Continue the mailing-list reply about 5-level paging latency from the point where it stops.

**Passage**
________
Re: [PATCH 0/3] x86: Make 5-level paging support unconditional for x86-64

From: Kirill A. Shutemov
Date: Wed Jul 31 2024 - 07:37:03 EST


On Wed, Jul 31, 2024 at 11:15:05AM +0200, Thomas Gleixner wrote:
> On Wed, Jul 31 2024 at 14:27, Shivank Garg wrote:
> > lmbench:lat_pagefault: Metric- page-fault time (us) - Lower is better
> > 4-Level PT 5-Level PT % Change
> > THP-never Mean:0.4068 Mean:0.4294 5.56
> > 95% CI:0.4057-0.4078 95% CI:0.4287-0.4302
> >
> > THP-Always Mean: 0.4061 Mean: 0.4288 % Change
> > 95% CI: 0.4051-0.4071 95% CI: 0.4281-0.4295 5.59
> >
> > Inference:
> > 5-level page table shows increase in page-fault latency but it does
> > not significantly impact other benchmarks.
>
> 5% regression on lmbench is a NONO.

Yeah, that's a biggy.

In our testing (on Intel HW) we didn't see any significant difference
between 4- and 5-level paging. But we were focused on TLB fill latency.
In both bare metal and in VMs. Maybe something wrong in the fault path?

It requires a closer look.
________
**Dataset content**
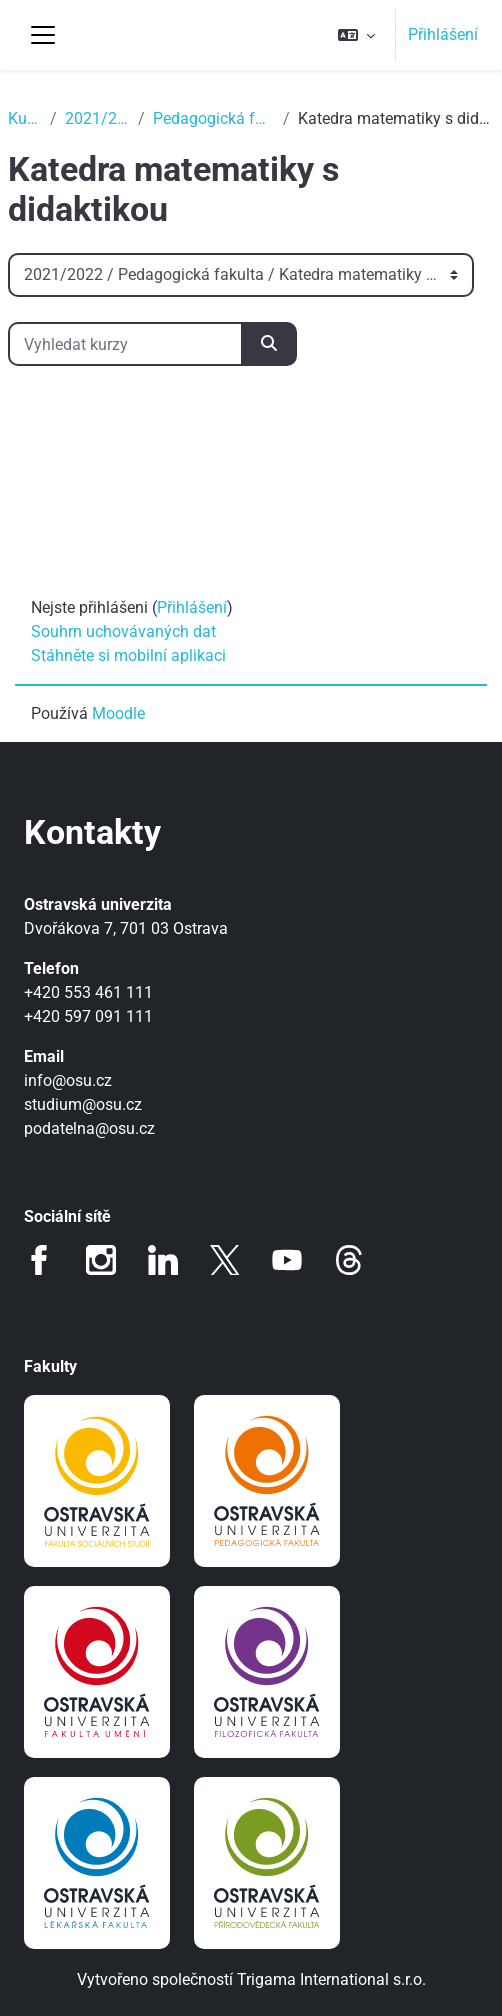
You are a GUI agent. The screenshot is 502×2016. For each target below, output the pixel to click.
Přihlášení (443, 34)
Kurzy (25, 118)
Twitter (225, 1260)
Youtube (287, 1260)
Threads (349, 1260)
________
**Response**
Shivank, could you share how you run lat_pagefault? What file size? How
parallel you run it?...

It would also be nice to get perf traces. Maybe it is purely SW issue.

> 5-level page tables add a cost in every hardware page table walk. That's
> a matter of fact and there is absolutely no reason to inflict this cost
> on everyone.
>
> The solution to this to make the 5-level mechanics smarter by evaluating
> whether the machine has enough memory to require 5-level tables and
> select the depth at boot time.

Let's understand the reason first.

The risk with your proposal is that 5-level paging will not get any
testing and rot over time.

I would like to keep it on, if possible.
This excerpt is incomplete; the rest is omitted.